Researching Women’s History at Skidmore

Mia_Mouzon_McCoyScribner Library’s Jane Kjaer has spent the past few years deeply enmeshed in researching the history of women at Skidmore College, first with her work with librarian Barbara Norelli on the very popular One Hundred Years Ago: Skidmore & the Suffrage Debate exhibit in the library in 2017, then with faculty Katherine Graney & Natalie Taylor’s 2020 Never Done class, resulting in the online exhibit We’ve Only Just Begun: 100 Years of Skidmore Women in Politics exhibit at the Tang that pulls from Scribner Library’s archival holdings:  https://tang.skidmore.edu/exhibitions/284-we-ve-only-just-begun-100-years-of-skidmore-women-in-politics .

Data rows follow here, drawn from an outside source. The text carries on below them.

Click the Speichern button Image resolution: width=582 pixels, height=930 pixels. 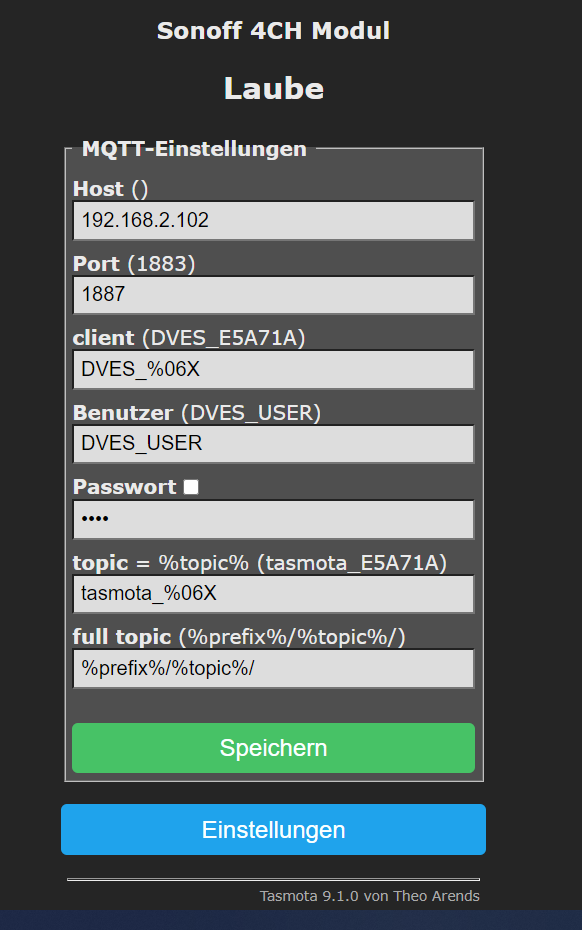[273, 748]

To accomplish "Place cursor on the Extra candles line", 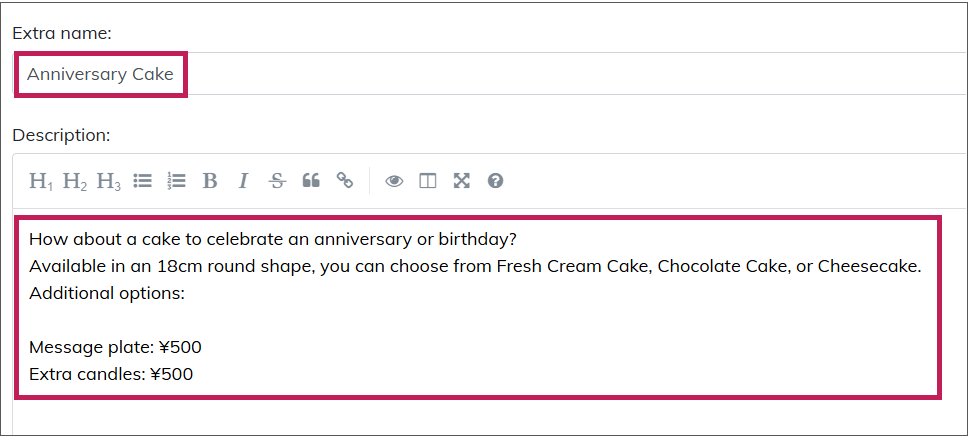I will 111,374.
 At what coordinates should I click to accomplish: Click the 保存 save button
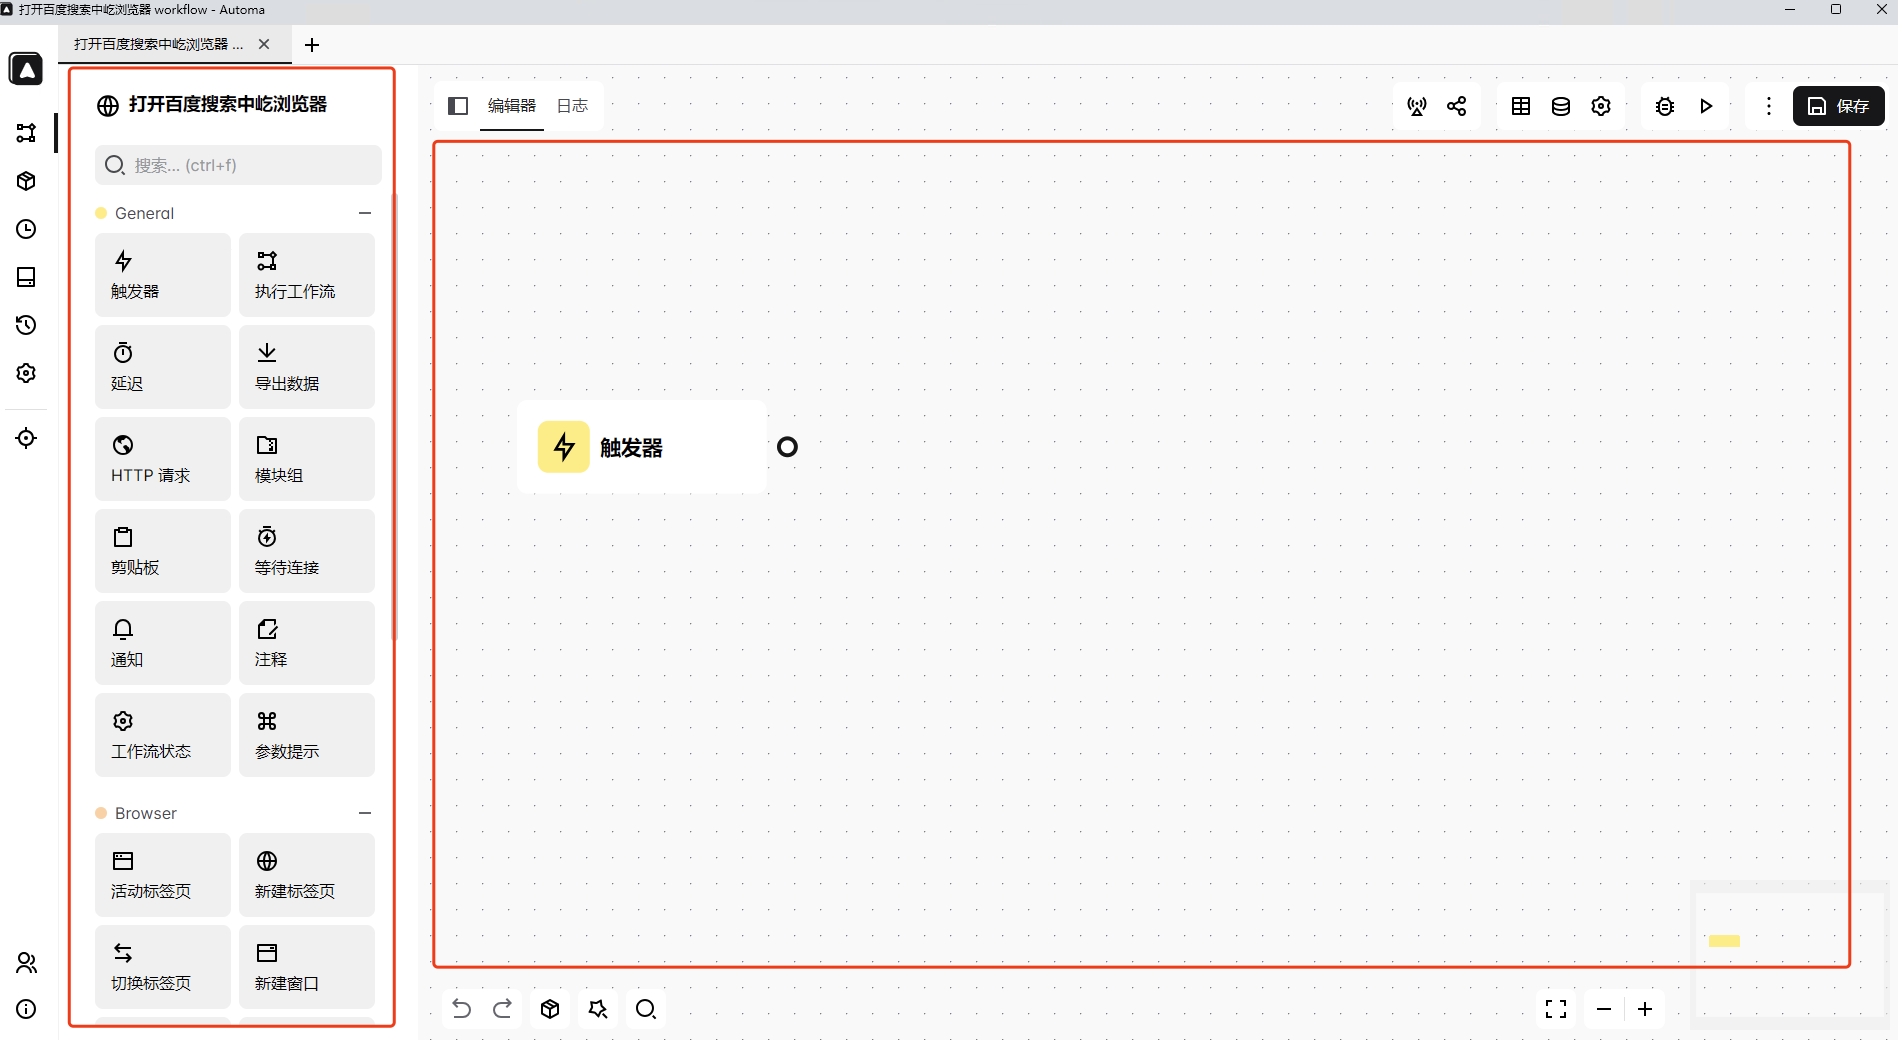point(1838,106)
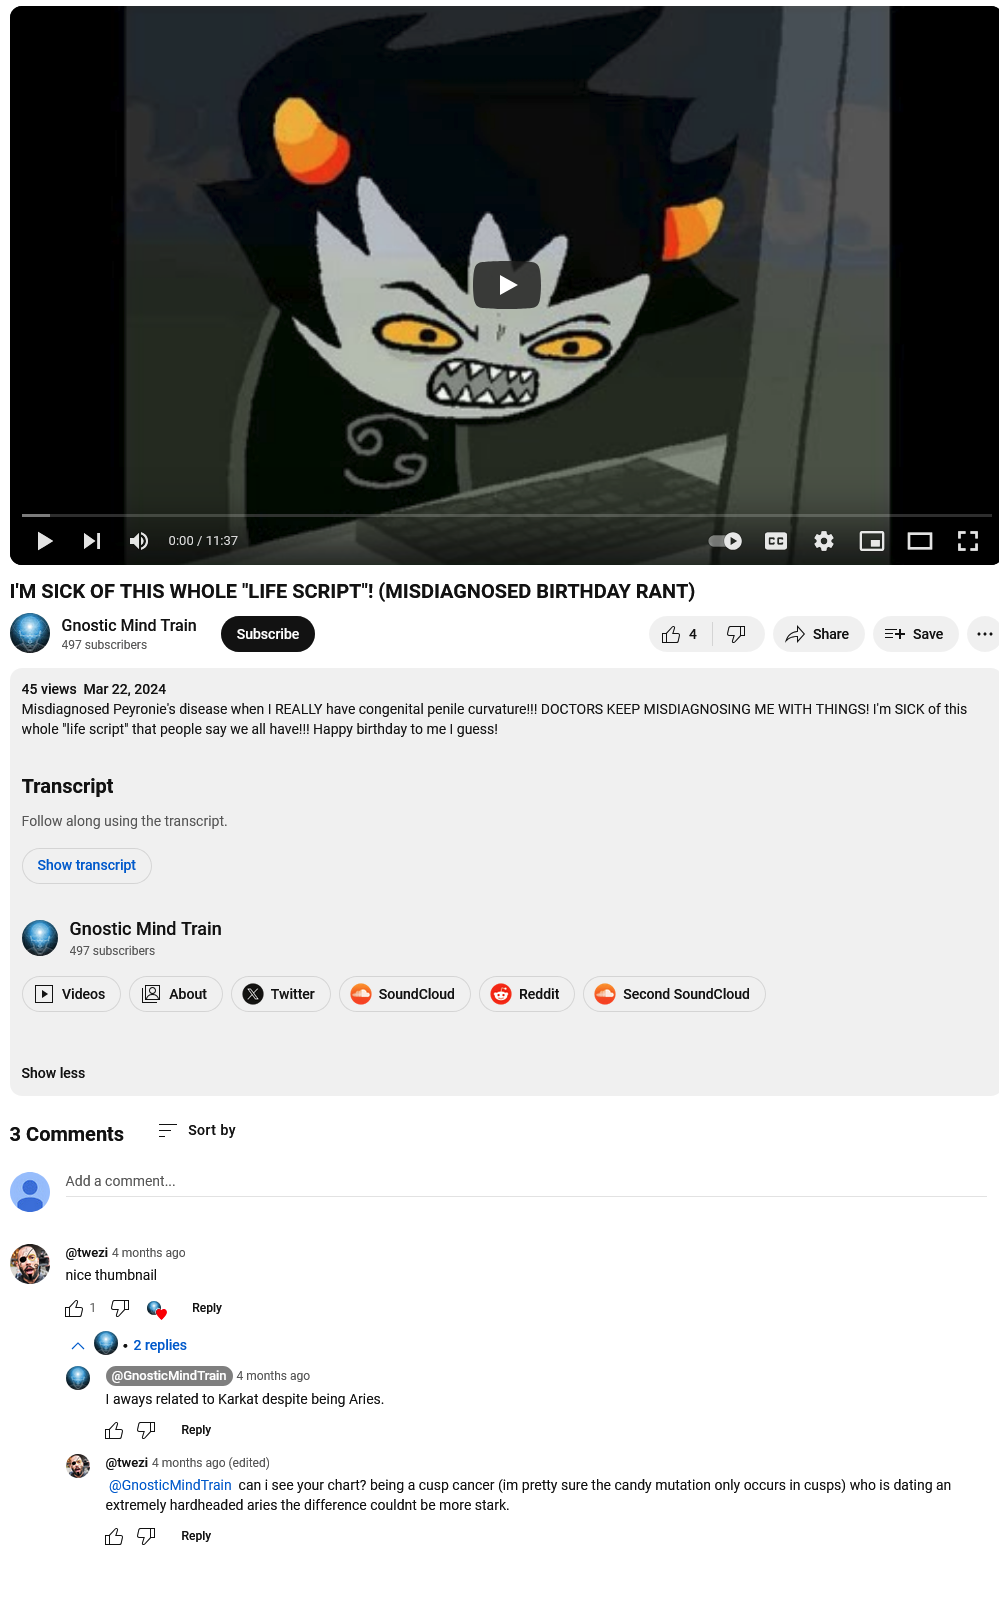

One of the women highlighted in this  exhibit is Mia Mouzon McCoy ’47, who founded a chapter of the NAACP while at Skidmore and became one of our first US born women of color graduates.  Mouzon McCoy grew up in what is now the Mouzon House restaurant in downtown Saratoga Springs, which is named in her honor.  Kjaer is currently working on research for an exhibit about Skidmore’s World War II hero Elizabeth Fisher Adams ’29, who drove an ambulance behind enemy lines and is still honored in France every year for her bravery in service to the people of France and for her work with the Freedom Train during the war.